2.1 Erachten Sie sich an diesen Gesetzesbefehl weiterhin gebunden?
2.1. Durch welche Maßnahmen werden Sie sicherstellen, daß auch die österreichischen
Vertreter in internationalen Foren - z.B. bei der Regierungskonferenz - sich an diesen
Gesetzesbefehl gebunden fühlen?
3. Schließen Sie sich der Überzeugung an, daß der nationale Konsens über das Ziel eines atomfreien Europas selbstverständlich die Forderung mit einschließt alle Atomwaffen zu beseitigen und dieser nationale Konsens jedenfalls einen Beitritt zu einem nuklearbewaffneten Militärbündnis ausschließt?
4. Nach einer Studie des Pentagon, müßten die potentiellen Neumitglieder der NATO, Polen, Tschechien und Ungarn bis ins Jahr 2010, 124 Milliarden Dollar investieren, um ihre Armeen auf NATO-kompatible Waffensysteme umzustellen. Ohne sich in die inneren Angelegenheiten dieser Länder einzumischen: Halten Sie eine solche horrende Aufrüstung in Europa und die daraus folgende wirtschaftliche Belastung, für die europäische Integration und eine friedliche und demokratische Entwicklung dieser Länder für förderlich?
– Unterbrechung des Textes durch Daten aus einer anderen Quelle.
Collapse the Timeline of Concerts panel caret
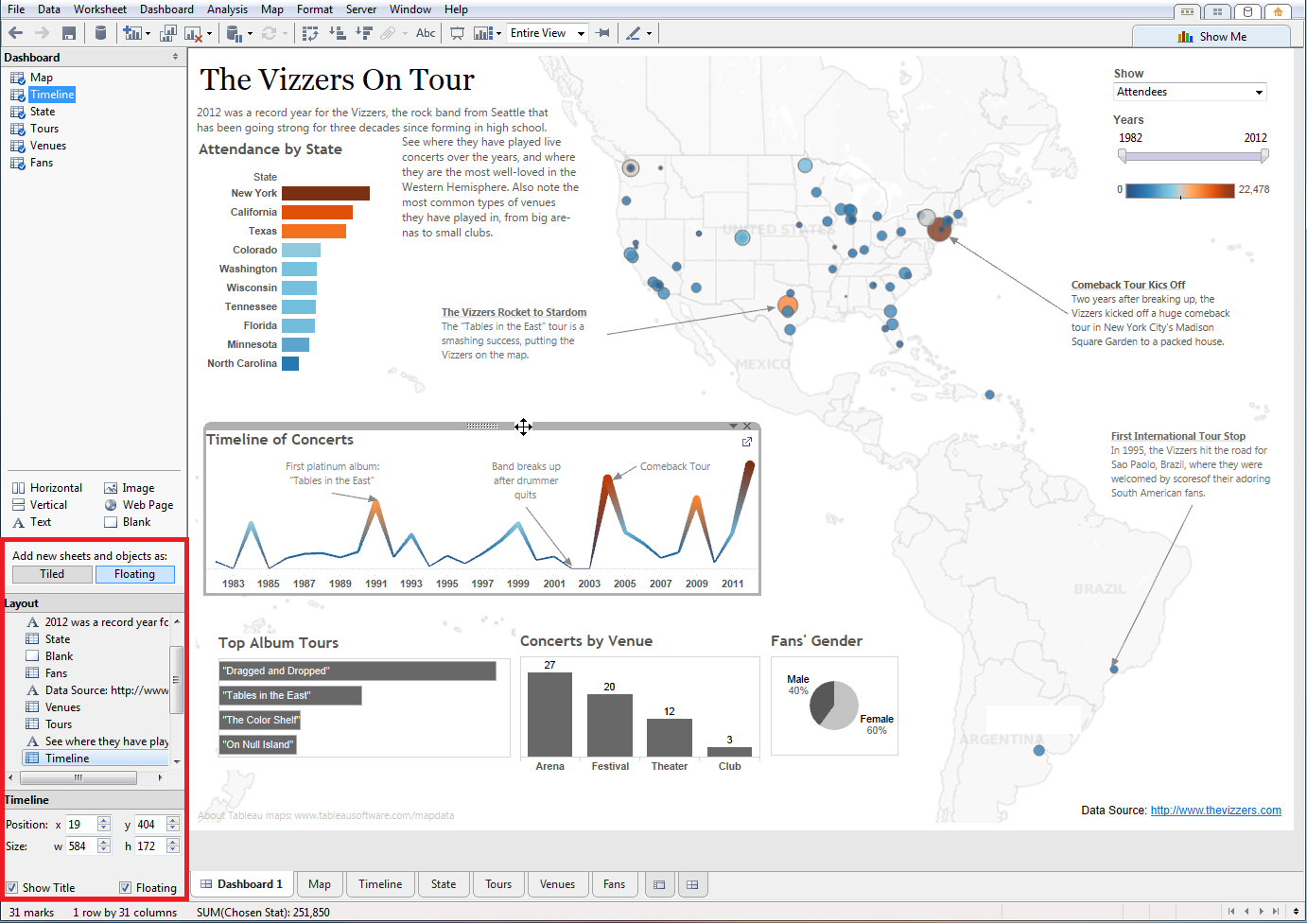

5. Sind Sie bereit - insbesondere vor dem Hintergrund von Budgetkrise und Arbeitslosigkeit - die Kosten von einem unabhängigen Institut analysieren zu lassen und offen zu legen,
die durch einen Beitritt zu NATO oder @U dem österreichischen Steuerzahler erwachsen würden?
6. Sind Sie für eine Anpassung der österreichischen Kriegsmaterialiengesetzgebung an die Regelungen der EU?
6.1. Wenn ja; sehen Sie darin nicht die Gefahr einer weiteren Aushöhlung der Neutralität?
7. Bei der 9. Tagung der Regierungsbeauftragten am 6.06.96 wurde im Hinblick auf die Frage der Entscheidungsfindung einer Gemeinsame Außen- und Sicherheitspolitik der EU von den anderen neutralen EU-Mitgliedern Schweden und Finnland die Beibehaltung einer Veto-Möglichkeit gefordert. Österreich hat sich in dieser Frage für Beschlüsse mit qualifizierter Mehrheit ausgesprochen. Wie soll mit qualifizierter Mehrheit und ohne Veto-Recht in der GASP den Verfassungs- und völkerrechtlichen Verpflichtungen Österreichs zur immerwährenden Neutralität entsprochen werden?
8. Sind Sie bereit, die sich aus den bestehenden Einstimmigkeitsregeln ergebenden Möglichkeiten in Fragen der gemeinsamen Außen- und Sicherheitspolitik, bei der Regierungskonferenz dazu zu nutzen, ein tatsächliches System kollektiver Sicherheit unter der Oberhoheit von UNO und OSZE anzusteuern, anstatt NATO und WEU als Rahmen für eine militärisch ausgerichtete europäische Sicherheitspolitik anzunehmen?